Work required – Repeat the lines from the line with "This screenshot has width=900, height=506." to the line with "Task: Zoom in the shared content view" in the listing below, keeping both end lines and adding nothing.

Materials provided –

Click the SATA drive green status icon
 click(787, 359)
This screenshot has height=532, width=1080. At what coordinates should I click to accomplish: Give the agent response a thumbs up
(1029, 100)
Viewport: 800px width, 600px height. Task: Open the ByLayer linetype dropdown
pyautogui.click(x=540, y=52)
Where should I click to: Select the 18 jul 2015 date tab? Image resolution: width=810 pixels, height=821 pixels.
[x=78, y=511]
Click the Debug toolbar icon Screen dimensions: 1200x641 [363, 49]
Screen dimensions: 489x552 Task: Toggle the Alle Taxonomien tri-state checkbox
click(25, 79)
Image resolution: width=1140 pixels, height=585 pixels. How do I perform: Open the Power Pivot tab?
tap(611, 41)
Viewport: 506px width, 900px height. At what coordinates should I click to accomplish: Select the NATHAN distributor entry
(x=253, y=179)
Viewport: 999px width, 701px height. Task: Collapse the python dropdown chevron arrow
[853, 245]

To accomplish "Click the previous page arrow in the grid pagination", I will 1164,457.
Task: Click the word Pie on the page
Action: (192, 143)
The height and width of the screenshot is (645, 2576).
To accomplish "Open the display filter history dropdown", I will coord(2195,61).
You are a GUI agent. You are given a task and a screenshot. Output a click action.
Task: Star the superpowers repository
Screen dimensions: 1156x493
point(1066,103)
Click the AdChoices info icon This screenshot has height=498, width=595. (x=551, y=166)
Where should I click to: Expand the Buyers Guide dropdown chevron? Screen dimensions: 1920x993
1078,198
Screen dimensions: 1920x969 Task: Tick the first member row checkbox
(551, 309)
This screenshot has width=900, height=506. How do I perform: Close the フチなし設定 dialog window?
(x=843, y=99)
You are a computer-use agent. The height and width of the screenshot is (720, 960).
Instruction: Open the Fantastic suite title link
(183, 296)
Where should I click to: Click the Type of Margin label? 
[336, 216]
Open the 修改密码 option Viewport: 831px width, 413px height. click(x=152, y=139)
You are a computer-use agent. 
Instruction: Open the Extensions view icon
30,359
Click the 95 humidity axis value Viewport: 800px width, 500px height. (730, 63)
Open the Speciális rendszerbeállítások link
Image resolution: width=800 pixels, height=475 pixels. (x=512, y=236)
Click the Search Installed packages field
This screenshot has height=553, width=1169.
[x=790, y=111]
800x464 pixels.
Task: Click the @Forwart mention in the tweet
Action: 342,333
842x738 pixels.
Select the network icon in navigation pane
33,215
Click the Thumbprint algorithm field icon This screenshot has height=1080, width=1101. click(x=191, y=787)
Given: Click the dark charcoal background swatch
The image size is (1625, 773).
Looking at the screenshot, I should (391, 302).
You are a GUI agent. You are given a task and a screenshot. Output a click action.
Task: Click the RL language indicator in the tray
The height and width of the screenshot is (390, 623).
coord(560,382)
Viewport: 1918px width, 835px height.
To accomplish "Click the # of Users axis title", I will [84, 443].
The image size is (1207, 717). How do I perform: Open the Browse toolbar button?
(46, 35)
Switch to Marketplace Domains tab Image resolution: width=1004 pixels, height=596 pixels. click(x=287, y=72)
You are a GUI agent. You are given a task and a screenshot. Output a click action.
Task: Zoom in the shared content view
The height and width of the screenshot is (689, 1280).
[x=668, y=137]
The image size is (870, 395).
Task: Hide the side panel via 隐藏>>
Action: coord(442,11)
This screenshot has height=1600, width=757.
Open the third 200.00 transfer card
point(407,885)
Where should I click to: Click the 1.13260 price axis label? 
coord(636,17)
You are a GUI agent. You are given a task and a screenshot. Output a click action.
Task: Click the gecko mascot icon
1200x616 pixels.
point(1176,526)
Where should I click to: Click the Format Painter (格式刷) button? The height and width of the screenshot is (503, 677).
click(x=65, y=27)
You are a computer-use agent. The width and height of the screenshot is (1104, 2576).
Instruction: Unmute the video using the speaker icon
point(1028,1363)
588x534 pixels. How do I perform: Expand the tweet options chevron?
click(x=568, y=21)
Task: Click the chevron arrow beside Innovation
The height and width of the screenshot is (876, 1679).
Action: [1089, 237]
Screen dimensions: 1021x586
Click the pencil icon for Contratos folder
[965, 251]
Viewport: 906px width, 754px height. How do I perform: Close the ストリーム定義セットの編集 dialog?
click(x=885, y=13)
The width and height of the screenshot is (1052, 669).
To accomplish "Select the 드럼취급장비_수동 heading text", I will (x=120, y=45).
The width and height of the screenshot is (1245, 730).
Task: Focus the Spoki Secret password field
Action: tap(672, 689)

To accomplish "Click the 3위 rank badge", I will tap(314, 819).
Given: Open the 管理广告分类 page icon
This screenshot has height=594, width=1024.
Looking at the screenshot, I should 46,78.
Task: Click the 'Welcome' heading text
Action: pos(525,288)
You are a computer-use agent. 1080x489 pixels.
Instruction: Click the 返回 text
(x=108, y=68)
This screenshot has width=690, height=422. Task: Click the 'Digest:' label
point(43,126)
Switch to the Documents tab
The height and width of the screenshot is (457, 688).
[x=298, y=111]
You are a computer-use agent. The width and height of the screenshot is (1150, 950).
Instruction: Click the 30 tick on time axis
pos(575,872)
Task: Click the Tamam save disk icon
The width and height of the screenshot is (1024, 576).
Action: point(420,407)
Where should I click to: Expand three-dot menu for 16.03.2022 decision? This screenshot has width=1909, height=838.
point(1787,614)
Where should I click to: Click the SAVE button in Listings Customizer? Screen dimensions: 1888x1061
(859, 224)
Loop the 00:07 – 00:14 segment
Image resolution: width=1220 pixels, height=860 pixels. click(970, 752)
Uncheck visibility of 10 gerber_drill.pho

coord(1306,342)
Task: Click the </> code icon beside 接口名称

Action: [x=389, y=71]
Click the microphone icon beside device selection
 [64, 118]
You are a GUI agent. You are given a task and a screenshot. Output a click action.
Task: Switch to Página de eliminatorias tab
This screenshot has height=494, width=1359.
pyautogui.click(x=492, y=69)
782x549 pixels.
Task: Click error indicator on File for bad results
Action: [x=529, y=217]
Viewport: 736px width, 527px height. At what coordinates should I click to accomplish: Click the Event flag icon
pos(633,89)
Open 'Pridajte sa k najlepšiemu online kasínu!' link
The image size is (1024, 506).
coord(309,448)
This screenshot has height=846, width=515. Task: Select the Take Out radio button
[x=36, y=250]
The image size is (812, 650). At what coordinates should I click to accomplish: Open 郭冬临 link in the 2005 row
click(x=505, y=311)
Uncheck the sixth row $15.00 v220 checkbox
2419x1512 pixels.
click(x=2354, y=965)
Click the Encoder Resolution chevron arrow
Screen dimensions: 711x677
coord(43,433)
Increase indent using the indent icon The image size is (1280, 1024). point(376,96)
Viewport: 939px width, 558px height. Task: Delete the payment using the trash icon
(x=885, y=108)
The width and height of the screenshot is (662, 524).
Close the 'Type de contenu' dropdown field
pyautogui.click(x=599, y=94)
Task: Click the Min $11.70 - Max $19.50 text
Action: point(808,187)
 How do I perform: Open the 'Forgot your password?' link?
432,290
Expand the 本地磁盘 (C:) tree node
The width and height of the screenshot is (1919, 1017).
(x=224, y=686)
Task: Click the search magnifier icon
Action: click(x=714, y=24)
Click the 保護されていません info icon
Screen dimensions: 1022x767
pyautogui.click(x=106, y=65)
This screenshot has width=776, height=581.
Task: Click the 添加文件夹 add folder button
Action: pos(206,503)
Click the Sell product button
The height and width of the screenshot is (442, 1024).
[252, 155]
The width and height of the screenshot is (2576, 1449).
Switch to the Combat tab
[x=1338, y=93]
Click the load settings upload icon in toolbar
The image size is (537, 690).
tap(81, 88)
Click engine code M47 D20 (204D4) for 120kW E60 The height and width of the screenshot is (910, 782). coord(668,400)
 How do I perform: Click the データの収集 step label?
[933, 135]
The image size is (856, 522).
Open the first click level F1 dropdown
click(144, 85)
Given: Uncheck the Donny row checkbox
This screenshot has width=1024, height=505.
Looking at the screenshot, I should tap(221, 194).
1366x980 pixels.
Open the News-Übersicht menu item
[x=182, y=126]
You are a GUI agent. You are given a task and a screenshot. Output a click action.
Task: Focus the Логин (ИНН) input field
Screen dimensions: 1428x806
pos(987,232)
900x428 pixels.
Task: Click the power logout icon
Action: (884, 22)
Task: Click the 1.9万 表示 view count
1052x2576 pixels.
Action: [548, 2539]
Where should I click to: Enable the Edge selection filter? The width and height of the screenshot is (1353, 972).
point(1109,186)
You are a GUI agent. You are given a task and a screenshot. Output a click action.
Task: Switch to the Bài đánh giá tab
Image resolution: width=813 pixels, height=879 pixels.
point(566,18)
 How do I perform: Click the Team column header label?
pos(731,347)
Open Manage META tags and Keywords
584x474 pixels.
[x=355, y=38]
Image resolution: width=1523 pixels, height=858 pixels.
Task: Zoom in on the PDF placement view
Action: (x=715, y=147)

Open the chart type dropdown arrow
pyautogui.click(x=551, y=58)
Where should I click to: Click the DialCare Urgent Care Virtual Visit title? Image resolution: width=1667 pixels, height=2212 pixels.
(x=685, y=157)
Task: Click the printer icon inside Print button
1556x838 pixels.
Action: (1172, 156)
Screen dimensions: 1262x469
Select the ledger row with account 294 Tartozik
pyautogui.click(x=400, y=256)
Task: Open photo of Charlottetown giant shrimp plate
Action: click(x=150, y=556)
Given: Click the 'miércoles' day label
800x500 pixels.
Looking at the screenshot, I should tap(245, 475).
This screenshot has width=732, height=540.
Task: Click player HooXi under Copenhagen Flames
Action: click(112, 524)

Result of the exercise –
This screenshot has width=900, height=506. How do I perform: Close the フチなし設定 dialog window?
(x=843, y=99)
You are a computer-use agent. The height and width of the screenshot is (720, 960).
Instruction: Open the Fantastic suite title link
(183, 296)
Where should I click to: Click the Type of Margin label? 
[336, 216]
Open the 修改密码 option Viewport: 831px width, 413px height. click(x=152, y=139)
You are a computer-use agent. 
Instruction: Open the Extensions view icon
30,359
Click the 95 humidity axis value Viewport: 800px width, 500px height. (730, 63)
Open the Speciális rendszerbeállítások link
Image resolution: width=800 pixels, height=475 pixels. (x=512, y=236)
Click the Search Installed packages field
This screenshot has height=553, width=1169.
[x=790, y=111]
800x464 pixels.
Task: Click the @Forwart mention in the tweet
Action: 342,333
842x738 pixels.
Select the network icon in navigation pane
33,215
Click the Thumbprint algorithm field icon This screenshot has height=1080, width=1101. click(x=191, y=787)
Given: Click the dark charcoal background swatch
The image size is (1625, 773).
Looking at the screenshot, I should (391, 302).
You are a GUI agent. You are given a task and a screenshot. Output a click action.
Task: Click the RL language indicator in the tray
The height and width of the screenshot is (390, 623).
coord(560,382)
Viewport: 1918px width, 835px height.
To accomplish "Click the # of Users axis title", I will [84, 443].
The image size is (1207, 717). How do I perform: Open the Browse toolbar button?
(46, 35)
Switch to Marketplace Domains tab Image resolution: width=1004 pixels, height=596 pixels. click(x=287, y=72)
You are a GUI agent. You are given a task and a screenshot. Output a click action.
Task: Zoom in the shared content view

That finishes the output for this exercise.